Buzkashi, which literally translates to goat dragging, is the national sport of Afghanistan. The crowd consisted of more than a thousand people including local Afghans and several PRT members
“I’ve read about the game and seen it portrayed in movies,” said U.S. Air Force Lt. Col. Joseph Blevins, the PRT commander and Oregonia, Ohio, native. “You don’t truly appreciate the level of intensity involved until you see a match in person.”
The game is played on special occasions such as weddings, the Islamic holiday of Eid and Nowruz, or Afghan New Years.
This particular Buzkashi game was played for the Paryan District Governor Abdul Jalil’s son’s wedding. Jalil invited members of the PRT to attend the match and help celebrate.
“The PRT is involved in a lot with Panjshir, so I wanted to invite them to something a little more personal to build our friendship,” said Jalil through an interpreter.
The chapandaz, or Buzkashi players, and their horses go through rigorous training before competing in the game. The object of the game is to grab the carcass of a goat or calf, clear it of other players and get it into a target circle to attain points. The game can last anywhere from an hour to several days.

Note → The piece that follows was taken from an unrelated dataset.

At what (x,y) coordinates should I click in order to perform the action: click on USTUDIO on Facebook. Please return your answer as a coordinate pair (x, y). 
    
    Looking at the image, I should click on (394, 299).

This match lasted three hours.
“Being at a Buzkashi game is kind of like being at a Nascar race, in the middle of a rodeo,” said U.S. Air Force Senior Airman Darin Pugh, a PRT vehicle maintenance member, and Tacoma, WA, native. “It’s a truly interactive sport. Not only do the participants need to have their head on a swivel, to find the carcass to score. The onlookers also have to keep theirs rotating as well, to keep from being trampled, as the boundaries and sidelines become intertwined.”
The players usually wear heavy clothing and head gear to protect themselves against the other players’ whips and boots. The boots usually have high heels that lock into the paddle, of the horse’s saddle. This helps the rider lean on the side of the horse while trying to pick up the carcass.
In the end, winners are awarded a chapan (an intricately decorated coat), turbans and cash among other prizes.
“The winner received 4,000 (Afghani),” said Jalil, who was also a player in the Buzkashi game. “We’re very happy the PRT members were able to attend.”